On June 10, 1964, Lyndon B. Johnson rode through the streets of Worcester, Massachusetts, cheered by 175,000 well-wishers on his way to give a commencement speech at Holy Cross. Looking out over the football stadium's cheering masses, dressed in the traditional scholar's robe, the Texan lawyer delivered a paean to science and technology's power to transform the lot of the world's poor for the better....

...The New York Times ran a story about Johnson's speech on page one under the headline, "Johnson Reports a 'Breakthrough' in Atomic Power." They followed up with a series of stories, as did the other major newspapers. Word of a breakthrough in the cost of nuclear power was big news because everyone had been waiting for economically feasible nuclear power for a decade. After the heavy promotion of the early nuclear power days--exemplified by Walt Disney's classic nuclear cartoon, Our Friend the Atom--nuclear power had stalled out with just a few demonstration plants in operation. The coal lobby smelled blood. In March of 1964 the coal industry assailed nuclear power, saying Congress needed to remove "the sheltering umbrella of Government subsidies."

General Electric and Westinghouse, who had helped build America's military and civilian nuclear program, were getting antsy that their knowledge would go to waste. "Our people understood this was a game of massive stakes, and that if we didn't force the utility industry to put those stations on line, we'd end up with nothing," as John Gitterick, a GE vice president, later told Fortune. It was this corporate desire to capture rents on a technology that only a few companies could provide that generated the "economic breakthrough" of Johnson's speech.

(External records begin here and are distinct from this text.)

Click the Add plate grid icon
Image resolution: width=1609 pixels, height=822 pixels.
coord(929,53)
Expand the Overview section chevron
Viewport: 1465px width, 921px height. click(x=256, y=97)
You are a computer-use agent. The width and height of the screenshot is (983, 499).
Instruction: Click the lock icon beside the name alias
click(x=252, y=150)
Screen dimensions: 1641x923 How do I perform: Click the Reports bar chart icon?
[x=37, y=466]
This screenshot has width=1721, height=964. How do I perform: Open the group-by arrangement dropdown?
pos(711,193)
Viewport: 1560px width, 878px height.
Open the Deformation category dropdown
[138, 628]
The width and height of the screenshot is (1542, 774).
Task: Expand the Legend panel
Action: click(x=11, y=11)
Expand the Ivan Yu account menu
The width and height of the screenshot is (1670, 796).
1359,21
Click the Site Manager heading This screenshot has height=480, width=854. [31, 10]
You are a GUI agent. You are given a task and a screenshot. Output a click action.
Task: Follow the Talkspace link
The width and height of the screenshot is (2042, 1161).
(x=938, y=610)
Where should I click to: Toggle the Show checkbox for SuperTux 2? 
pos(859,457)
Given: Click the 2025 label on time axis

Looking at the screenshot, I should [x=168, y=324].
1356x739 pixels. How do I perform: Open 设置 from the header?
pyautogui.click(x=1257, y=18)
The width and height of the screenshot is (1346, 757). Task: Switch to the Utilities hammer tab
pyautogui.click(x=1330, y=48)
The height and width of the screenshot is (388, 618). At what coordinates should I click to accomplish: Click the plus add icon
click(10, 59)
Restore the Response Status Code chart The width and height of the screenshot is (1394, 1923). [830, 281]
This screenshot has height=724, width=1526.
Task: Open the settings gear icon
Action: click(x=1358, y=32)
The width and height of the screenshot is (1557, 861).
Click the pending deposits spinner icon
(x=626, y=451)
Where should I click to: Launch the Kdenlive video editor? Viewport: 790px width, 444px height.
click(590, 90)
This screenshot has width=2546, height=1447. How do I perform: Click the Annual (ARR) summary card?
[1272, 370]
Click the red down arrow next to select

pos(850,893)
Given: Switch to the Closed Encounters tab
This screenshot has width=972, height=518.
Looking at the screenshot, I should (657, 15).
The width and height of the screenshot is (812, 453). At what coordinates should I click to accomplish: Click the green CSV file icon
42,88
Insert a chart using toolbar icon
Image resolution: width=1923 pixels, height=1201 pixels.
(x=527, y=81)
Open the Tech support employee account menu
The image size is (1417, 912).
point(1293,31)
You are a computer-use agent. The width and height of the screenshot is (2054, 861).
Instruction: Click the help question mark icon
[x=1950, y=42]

As soon as the words left Johnson's mouth, scientists at national laboratories around the country knew what he was talking about, even though he was a few months late with the announcement. When a Chicago Tribune reporter called Stephen Lawrowski, associate director of Argonne National Laboratory, the scientist told him that the president must have been talking about the guaranteed price that General Electric had offered Jersey Central Light and Power for the Oyster Creek plant. That announcement had "caused a flurry" in scientific circles because the price GE was charging for the plant--$68 million for the 515-megawatt plant--made the plant economically competitive with fossil fuels.
 [Editor's note: Oyster Creek was a boiling water reactor with the same basic design and containment vessel as the Fukushima reactor in Japan.]